▶ **WHAT IS EXPECTED**
If a line in the data contains "label", copy it out.

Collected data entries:
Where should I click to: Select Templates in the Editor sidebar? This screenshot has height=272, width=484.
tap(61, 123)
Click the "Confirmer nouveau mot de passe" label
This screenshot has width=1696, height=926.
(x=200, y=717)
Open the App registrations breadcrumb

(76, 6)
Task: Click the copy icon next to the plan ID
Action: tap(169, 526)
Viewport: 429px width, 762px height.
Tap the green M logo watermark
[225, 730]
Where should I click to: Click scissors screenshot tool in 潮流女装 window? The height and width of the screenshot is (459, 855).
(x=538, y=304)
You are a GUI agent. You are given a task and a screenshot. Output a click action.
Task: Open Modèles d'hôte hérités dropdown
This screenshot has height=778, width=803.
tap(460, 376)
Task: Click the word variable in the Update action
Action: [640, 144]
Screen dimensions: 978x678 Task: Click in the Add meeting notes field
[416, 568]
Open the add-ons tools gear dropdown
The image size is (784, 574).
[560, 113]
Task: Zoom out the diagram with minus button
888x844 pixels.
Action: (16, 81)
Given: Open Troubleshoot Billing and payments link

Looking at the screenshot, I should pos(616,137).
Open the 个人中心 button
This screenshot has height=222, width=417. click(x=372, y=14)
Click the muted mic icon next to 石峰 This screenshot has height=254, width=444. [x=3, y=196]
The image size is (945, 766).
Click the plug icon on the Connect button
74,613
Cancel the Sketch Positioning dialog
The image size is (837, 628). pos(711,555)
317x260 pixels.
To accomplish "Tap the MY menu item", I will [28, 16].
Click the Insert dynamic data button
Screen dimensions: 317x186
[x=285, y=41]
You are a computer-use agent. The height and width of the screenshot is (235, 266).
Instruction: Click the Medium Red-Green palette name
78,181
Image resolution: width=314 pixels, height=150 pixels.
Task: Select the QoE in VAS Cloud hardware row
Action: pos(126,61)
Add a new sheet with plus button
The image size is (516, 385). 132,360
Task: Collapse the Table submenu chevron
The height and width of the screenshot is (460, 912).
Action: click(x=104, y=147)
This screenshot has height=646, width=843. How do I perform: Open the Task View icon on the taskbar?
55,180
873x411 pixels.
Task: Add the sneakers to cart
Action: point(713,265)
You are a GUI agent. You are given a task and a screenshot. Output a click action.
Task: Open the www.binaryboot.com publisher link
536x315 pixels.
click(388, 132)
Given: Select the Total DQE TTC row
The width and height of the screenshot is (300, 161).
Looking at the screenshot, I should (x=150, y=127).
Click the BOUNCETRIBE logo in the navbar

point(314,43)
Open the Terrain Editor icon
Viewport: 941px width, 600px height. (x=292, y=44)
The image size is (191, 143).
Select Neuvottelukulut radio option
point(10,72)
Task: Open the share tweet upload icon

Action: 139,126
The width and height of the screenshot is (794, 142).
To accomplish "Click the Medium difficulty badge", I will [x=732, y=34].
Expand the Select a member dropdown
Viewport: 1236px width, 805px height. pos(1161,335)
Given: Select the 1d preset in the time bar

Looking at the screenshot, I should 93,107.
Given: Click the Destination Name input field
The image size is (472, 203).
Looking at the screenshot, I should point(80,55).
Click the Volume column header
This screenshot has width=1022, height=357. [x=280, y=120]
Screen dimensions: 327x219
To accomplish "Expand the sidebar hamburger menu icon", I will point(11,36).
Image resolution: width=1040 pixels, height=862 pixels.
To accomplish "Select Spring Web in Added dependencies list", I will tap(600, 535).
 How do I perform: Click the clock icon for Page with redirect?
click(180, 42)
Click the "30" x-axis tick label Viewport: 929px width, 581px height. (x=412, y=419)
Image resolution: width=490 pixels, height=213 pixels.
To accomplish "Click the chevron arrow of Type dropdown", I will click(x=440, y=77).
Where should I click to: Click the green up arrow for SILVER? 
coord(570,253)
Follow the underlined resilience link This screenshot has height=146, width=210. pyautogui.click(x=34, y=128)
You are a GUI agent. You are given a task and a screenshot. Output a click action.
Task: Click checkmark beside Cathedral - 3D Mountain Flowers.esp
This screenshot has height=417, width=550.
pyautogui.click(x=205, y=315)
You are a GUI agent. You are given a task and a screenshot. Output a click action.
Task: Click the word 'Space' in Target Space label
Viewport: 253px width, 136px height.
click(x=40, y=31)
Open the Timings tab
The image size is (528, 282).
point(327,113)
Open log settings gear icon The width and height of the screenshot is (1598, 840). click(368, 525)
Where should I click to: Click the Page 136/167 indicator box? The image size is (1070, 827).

▶ **RESPONSE AREA**
Click the "Confirmer nouveau mot de passe" label
Click the "30" x-axis tick label Viewport: 929px width, 581px height. (x=412, y=419)
Task: Click the word 'Space' in Target Space label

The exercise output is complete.